>> Begin Dataset
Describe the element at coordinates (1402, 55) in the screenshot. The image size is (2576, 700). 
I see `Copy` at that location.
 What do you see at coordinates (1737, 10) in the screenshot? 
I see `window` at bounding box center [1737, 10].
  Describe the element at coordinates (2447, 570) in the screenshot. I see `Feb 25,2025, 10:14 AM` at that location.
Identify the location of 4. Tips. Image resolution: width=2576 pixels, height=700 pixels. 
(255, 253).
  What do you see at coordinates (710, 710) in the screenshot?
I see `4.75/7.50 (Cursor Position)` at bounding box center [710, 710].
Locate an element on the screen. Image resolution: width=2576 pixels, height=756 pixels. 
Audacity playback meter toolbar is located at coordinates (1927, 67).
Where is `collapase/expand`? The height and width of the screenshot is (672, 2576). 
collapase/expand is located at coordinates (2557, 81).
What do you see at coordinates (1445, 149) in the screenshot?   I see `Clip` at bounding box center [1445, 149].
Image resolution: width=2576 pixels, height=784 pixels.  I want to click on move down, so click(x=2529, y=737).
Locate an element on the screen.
>> End Dataset
- What is expected
Convert the entries above into a Markdown table with two columns, Row and Line. Number each line in Row, place its text in Line, and omit any blank lines.

- Output of the task
| Row | Line |
|---|---|
| 1 | Describe the element at coordinates (1402, 55) in the screenshot. The image size is (2576, 700).  |
| 2 | I see `Copy` at that location. |
| 3 |  What do you see at coordinates (1737, 10) in the screenshot?  |
| 4 | I see `window` at bounding box center [1737, 10]. |
| 5 |   Describe the element at coordinates (2447, 570) in the screenshot. I see `Feb 25,2025, 10:14 AM` at that location. |
| 6 | Identify the location of 4. Tips. Image resolution: width=2576 pixels, height=700 pixels.  |
| 7 | (255, 253). |
| 8 |   What do you see at coordinates (710, 710) in the screenshot? |
| 9 | I see `4.75/7.50 (Cursor Position)` at bounding box center [710, 710]. |
| 10 | Locate an element on the screen. Image resolution: width=2576 pixels, height=756 pixels.  |
| 11 | Audacity playback meter toolbar is located at coordinates (1927, 67). |
| 12 | Where is `collapase/expand`? The height and width of the screenshot is (672, 2576).  |
| 13 | collapase/expand is located at coordinates (2557, 81). |
| 14 | What do you see at coordinates (1445, 149) in the screenshot?   I see `Clip` at bounding box center [1445, 149]. |
| 15 | Image resolution: width=2576 pixels, height=784 pixels.  I want to click on move down, so click(x=2529, y=737). |
| 16 | Locate an element on the screen. |